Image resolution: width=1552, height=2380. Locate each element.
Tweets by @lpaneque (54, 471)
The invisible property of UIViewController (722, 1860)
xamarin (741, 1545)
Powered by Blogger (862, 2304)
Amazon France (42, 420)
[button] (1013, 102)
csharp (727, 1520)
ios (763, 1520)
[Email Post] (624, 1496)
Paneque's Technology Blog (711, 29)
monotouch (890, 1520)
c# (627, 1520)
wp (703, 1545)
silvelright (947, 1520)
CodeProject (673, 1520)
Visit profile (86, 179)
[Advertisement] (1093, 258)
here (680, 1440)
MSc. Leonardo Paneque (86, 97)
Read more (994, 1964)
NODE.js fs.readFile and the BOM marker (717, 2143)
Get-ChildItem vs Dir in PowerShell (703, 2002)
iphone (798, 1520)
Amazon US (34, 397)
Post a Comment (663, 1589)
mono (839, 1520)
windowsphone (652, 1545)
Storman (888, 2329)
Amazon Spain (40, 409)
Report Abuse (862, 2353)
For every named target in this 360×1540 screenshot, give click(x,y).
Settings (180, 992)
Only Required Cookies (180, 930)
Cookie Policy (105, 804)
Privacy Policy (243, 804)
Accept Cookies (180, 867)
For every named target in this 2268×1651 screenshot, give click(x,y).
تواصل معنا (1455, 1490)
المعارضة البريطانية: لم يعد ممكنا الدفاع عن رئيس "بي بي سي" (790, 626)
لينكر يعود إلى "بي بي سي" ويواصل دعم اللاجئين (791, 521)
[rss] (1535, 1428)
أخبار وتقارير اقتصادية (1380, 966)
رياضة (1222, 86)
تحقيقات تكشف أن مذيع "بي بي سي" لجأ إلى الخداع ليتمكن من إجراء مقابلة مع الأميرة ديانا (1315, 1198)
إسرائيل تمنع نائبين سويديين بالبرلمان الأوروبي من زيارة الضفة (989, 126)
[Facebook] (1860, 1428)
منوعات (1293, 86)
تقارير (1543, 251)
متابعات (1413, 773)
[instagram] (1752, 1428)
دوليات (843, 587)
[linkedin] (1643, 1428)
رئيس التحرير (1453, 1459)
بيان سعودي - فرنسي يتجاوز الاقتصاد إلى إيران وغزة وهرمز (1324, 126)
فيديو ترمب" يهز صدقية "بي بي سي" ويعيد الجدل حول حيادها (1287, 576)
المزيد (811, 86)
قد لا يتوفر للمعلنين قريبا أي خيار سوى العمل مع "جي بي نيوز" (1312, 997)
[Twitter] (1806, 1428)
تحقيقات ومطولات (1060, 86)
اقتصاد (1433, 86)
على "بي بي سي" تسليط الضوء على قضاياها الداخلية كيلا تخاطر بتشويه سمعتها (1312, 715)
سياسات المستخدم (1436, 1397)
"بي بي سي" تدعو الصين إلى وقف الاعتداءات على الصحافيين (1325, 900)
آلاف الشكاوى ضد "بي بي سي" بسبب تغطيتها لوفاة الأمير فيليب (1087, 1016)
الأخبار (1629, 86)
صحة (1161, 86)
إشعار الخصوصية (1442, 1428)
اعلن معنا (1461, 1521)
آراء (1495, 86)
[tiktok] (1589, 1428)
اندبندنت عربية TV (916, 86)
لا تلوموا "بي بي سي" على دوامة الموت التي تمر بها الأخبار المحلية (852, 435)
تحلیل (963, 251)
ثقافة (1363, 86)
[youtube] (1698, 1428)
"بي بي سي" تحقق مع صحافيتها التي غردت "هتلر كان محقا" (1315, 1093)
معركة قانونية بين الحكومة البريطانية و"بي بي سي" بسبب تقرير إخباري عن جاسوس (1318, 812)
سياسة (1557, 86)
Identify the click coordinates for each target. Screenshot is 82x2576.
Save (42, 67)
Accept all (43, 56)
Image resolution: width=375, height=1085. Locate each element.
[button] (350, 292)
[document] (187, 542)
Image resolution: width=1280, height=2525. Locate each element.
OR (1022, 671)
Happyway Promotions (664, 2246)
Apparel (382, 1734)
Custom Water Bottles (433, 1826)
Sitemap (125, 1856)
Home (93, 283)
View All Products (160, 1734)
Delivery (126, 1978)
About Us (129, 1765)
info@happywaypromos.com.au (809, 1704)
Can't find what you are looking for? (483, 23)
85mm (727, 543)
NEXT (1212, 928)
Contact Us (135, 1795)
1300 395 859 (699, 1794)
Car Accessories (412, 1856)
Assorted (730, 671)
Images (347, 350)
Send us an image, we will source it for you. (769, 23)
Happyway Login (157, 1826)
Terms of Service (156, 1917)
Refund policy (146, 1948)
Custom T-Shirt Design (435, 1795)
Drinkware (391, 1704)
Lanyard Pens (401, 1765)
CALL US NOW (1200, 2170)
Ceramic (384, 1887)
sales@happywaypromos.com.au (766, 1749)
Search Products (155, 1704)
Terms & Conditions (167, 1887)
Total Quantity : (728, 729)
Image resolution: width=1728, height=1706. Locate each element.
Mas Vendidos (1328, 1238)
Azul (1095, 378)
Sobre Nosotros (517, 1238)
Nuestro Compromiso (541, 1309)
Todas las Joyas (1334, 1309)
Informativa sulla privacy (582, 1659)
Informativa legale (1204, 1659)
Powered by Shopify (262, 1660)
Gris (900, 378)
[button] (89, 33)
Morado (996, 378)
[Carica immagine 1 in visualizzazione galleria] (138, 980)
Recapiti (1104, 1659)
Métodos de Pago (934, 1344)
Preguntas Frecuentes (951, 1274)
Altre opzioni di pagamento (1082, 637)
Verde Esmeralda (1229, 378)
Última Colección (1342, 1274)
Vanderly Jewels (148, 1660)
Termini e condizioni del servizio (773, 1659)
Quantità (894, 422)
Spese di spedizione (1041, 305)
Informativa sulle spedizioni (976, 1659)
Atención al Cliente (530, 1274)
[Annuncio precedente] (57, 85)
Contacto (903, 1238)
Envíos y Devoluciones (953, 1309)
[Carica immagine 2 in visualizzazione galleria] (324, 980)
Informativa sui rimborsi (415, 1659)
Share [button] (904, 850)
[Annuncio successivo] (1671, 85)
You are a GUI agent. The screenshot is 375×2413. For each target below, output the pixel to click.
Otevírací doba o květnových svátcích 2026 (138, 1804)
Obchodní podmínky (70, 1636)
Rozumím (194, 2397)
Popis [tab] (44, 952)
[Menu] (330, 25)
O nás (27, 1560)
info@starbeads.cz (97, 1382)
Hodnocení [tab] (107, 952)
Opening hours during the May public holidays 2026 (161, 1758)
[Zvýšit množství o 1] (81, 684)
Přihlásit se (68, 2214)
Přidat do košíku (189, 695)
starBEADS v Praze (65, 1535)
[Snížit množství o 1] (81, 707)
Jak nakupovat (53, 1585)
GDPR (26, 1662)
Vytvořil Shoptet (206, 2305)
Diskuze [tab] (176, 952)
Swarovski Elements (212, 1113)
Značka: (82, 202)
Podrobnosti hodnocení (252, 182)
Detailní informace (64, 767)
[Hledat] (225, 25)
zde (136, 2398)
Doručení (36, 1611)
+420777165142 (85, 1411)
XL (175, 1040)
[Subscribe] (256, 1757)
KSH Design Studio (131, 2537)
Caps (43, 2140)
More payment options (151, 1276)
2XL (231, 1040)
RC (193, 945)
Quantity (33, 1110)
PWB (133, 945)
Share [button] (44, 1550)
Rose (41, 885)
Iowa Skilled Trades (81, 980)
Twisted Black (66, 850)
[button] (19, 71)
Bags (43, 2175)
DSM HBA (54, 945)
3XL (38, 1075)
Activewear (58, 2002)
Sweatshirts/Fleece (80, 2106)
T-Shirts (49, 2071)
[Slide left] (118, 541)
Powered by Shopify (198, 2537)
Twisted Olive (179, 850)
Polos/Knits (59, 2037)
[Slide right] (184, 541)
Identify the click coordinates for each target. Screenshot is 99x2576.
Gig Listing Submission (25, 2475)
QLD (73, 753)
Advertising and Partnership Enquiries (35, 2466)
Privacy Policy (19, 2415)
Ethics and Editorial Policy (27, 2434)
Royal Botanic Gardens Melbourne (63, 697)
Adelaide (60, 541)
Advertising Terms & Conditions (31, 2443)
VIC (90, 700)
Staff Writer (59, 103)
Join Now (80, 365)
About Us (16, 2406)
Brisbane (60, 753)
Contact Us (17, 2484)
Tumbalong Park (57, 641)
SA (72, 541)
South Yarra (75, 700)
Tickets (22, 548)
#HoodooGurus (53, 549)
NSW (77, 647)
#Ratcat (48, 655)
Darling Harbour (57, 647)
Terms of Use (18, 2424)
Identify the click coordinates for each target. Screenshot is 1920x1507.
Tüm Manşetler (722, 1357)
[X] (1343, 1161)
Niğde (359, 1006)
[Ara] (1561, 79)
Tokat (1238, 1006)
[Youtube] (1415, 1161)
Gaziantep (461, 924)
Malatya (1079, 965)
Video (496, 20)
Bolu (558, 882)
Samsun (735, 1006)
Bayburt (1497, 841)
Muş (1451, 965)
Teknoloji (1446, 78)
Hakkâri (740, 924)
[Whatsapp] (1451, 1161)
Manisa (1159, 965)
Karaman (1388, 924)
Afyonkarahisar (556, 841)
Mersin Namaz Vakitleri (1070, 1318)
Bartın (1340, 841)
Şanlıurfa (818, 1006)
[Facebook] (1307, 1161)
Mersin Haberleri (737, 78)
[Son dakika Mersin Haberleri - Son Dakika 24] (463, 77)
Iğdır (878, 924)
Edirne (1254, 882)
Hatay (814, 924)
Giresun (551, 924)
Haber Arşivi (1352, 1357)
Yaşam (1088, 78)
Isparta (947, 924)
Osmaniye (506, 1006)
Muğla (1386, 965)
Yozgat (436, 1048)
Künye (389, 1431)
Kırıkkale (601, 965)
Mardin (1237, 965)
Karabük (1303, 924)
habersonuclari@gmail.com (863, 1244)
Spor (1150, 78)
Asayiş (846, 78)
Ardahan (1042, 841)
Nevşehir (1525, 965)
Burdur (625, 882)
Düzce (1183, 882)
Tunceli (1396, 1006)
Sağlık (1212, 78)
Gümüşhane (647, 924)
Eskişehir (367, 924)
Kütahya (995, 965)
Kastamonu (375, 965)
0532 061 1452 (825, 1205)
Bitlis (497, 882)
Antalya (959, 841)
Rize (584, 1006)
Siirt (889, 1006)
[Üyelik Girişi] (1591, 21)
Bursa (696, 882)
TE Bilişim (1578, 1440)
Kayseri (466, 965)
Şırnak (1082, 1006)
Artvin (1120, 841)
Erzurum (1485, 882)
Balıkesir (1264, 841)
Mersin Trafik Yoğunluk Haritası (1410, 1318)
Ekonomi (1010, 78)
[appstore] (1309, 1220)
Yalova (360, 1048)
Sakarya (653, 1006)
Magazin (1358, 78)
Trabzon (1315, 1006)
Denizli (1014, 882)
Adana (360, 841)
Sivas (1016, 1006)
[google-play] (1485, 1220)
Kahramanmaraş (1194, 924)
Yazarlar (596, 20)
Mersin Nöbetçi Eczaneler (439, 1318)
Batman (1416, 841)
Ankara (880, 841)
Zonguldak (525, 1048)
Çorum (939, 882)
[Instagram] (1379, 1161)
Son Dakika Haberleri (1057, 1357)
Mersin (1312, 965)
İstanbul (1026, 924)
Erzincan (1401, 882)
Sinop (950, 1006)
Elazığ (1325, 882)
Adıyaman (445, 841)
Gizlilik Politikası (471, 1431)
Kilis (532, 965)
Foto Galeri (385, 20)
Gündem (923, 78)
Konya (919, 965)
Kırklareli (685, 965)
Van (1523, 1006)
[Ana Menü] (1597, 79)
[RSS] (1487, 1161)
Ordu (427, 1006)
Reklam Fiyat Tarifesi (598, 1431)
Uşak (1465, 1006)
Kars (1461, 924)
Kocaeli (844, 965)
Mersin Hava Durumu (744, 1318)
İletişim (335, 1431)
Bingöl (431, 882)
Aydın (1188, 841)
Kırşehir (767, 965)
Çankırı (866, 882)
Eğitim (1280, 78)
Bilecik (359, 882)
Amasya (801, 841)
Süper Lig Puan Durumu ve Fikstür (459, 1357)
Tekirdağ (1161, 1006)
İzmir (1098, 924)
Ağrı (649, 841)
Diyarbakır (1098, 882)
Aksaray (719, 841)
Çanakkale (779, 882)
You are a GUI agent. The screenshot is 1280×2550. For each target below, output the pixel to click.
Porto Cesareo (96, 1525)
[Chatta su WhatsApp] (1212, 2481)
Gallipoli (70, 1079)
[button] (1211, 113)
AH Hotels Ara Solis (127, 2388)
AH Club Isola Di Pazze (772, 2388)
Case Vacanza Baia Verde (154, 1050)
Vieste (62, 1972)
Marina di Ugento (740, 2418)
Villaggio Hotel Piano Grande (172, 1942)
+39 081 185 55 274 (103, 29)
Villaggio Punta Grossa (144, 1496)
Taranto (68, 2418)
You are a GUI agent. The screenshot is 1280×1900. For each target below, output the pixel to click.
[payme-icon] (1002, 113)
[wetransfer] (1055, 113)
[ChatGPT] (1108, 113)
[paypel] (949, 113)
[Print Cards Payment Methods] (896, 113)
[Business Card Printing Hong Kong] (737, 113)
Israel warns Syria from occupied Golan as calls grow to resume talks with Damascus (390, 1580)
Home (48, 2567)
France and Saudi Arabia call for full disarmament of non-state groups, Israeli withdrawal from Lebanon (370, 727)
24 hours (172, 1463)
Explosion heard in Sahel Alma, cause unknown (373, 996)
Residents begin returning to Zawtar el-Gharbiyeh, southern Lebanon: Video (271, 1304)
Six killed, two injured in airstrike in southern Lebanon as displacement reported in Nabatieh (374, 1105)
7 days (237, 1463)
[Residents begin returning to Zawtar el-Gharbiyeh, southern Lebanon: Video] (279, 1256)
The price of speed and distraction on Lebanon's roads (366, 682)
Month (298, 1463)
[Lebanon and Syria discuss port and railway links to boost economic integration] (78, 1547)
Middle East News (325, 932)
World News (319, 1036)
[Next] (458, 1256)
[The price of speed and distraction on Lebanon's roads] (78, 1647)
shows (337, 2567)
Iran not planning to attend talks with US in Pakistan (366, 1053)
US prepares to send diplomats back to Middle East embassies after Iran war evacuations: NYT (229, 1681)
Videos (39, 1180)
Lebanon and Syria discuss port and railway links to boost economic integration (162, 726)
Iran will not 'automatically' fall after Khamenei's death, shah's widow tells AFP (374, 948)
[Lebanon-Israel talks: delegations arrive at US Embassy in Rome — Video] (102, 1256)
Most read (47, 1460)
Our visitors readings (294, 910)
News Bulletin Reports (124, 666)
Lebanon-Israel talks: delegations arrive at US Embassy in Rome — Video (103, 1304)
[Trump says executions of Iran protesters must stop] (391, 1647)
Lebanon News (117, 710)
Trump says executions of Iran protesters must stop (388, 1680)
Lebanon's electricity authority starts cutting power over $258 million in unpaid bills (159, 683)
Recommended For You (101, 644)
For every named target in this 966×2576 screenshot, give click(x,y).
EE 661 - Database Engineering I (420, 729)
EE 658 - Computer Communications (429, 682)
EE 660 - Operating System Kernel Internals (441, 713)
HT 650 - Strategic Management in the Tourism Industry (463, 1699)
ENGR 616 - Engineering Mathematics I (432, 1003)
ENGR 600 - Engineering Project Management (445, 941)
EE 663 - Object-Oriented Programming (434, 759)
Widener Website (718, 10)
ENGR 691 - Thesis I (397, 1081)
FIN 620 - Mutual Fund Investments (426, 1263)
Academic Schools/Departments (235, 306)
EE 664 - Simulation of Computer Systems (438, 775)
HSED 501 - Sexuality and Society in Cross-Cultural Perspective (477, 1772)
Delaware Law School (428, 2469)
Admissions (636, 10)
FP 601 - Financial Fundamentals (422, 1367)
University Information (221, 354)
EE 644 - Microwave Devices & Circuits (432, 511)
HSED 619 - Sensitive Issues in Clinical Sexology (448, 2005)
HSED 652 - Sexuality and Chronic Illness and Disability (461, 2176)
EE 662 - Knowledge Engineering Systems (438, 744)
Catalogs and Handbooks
=-=-=
WORK REQUEST :: Please copy, exactly as written, every line in the listing above from the line with "windowsphone (652, 1545)" up to and including the line with "رئيس التحرير (1453, 1459)".

FINAL ANSWER ::
windowsphone (652, 1545)
Storman (888, 2329)
Amazon Spain (40, 409)
Report Abuse (862, 2353)
For every named target in this 360×1540 screenshot, give click(x,y).
Settings (180, 992)
Only Required Cookies (180, 930)
Cookie Policy (105, 804)
Privacy Policy (243, 804)
Accept Cookies (180, 867)
For every named target in this 2268×1651 screenshot, give click(x,y).
تواصل معنا (1455, 1490)
المعارضة البريطانية: لم يعد ممكنا الدفاع عن رئيس "بي بي سي" (790, 626)
لينكر يعود إلى "بي بي سي" ويواصل دعم اللاجئين (791, 521)
[rss] (1535, 1428)
أخبار وتقارير اقتصادية (1380, 966)
رياضة (1222, 86)
تحقيقات تكشف أن مذيع "بي بي سي" لجأ إلى الخداع ليتمكن من إجراء مقابلة مع الأميرة ديانا (1315, 1198)
إسرائيل تمنع نائبين سويديين بالبرلمان الأوروبي من زيارة الضفة (989, 126)
[Facebook] (1860, 1428)
منوعات (1293, 86)
تقارير (1543, 251)
متابعات (1413, 773)
[instagram] (1752, 1428)
دوليات (843, 587)
[linkedin] (1643, 1428)
رئيس التحرير (1453, 1459)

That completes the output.